If one game captured the Padres’ resilience in 1998, it was a September game in which they were losing 7-0.
With the Padres advancing the NLCS for the first time in 24 years, I’m taking a look back at the 1998 team. The following text is adapted from my book Playing Through the Pain: Ken Caminiti and the Steroids Confession That Changed Baseball Forever.
The 1998 Padres started out the season hot.
But by June they were sputtering, losing four of five to fall to second place behind the Giants and Barry Bonds, quietly having one of his best seasons — 37 home runs, 122 RBI, .303 batting average, 130 walks, 1.047 OPS, walked intentionally with the bases loaded.
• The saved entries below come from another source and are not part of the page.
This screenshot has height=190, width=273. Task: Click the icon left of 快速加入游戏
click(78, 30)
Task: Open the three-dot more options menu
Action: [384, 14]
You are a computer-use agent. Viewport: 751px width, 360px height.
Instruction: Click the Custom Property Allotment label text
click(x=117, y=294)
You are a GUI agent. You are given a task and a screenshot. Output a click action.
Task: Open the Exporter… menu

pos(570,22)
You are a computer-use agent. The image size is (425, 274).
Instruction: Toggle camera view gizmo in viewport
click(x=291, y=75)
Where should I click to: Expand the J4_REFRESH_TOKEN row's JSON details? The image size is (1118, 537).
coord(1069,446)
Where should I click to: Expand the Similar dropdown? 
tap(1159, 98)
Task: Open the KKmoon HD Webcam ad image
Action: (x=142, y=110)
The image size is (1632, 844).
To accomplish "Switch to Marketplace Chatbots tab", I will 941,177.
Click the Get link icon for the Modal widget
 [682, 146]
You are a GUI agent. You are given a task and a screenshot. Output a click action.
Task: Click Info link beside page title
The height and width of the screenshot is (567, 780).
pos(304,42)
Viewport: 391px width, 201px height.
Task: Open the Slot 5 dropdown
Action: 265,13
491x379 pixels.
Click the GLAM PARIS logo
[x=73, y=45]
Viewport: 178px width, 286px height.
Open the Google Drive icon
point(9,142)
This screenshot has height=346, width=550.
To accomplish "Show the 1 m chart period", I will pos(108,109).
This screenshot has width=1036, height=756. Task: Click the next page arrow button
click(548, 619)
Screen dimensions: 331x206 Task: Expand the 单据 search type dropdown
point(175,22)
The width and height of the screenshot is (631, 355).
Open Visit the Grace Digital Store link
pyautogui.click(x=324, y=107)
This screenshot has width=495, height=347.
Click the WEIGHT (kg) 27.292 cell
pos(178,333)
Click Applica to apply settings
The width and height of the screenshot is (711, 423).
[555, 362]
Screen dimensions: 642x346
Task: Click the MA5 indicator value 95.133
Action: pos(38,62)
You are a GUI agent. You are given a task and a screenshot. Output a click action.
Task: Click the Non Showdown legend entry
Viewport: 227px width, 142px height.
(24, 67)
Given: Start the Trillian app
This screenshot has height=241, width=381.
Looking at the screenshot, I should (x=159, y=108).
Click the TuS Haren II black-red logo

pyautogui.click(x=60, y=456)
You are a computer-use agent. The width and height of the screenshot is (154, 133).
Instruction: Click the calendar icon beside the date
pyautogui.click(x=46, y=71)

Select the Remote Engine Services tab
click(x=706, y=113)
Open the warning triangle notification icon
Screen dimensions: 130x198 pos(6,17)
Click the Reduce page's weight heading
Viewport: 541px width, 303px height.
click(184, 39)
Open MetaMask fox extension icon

My book Playing Through the Pain: Ken Caminiti and the Steroids Confession That Changed Baseball Forever is available wherever books are sold.
The Padres and Giants entered June 12 tied for first and beginning a three-game series against each other. In the first game, the Giants jumped to a 3-2 lead behind a Bonds homer (of course), and Ken came up to bat in the seventh with a runner on second and hit a double to tie the game. He got the job done, and San Diego opened it up from there, scoring seven straight runs for a 10-3 victory (Ken was intentionally walked his next at bat).
Joey Hamilton and Andy Ashby handcuffed Giants hitters for the rest of the series, and Trevor Hoffman closed the door for the sweep, the beginnings of an 11-game win streak that saw San Diego advance its division lead to 5.5 games.
The Padres wouldn’t trail in the division for the rest of the season.
If one game captured the Padres’ resilience in 1998, that never-count-them-out mentality, it was on September 12 against the Dodgers. San Diego was listless, and Matt Luke, the Dodgers’ left fielder, was playing the game of his career, driving in five runs to pair with an Eric Karros dinger to make it 7–0 Los Angelinos in the fifth inning.
But Wally Joyner hit a solo homer to make it 7–1 in the bottom of the fifth, and Greg Myers and Andy Sheets reached base behind him, and Chris Gomez doubled to left to make it 7–3, and then in the bottom of the sixth, the Padres went station to station to make a mess of your scorebook and take an 8–7 lead, and the bullpen shut the door, and the Padres were your 1998 National League West champions.
The players celebrated in the clubhouse and then streamed back onto the field to celebrate with the fans, all 60,823 of them, or however many were left. Caminiti, his hair soaked in sweat and champagne, hugged and celebrated with teammates. It was a rough year, but this was what it was all about. Reaching the postseason.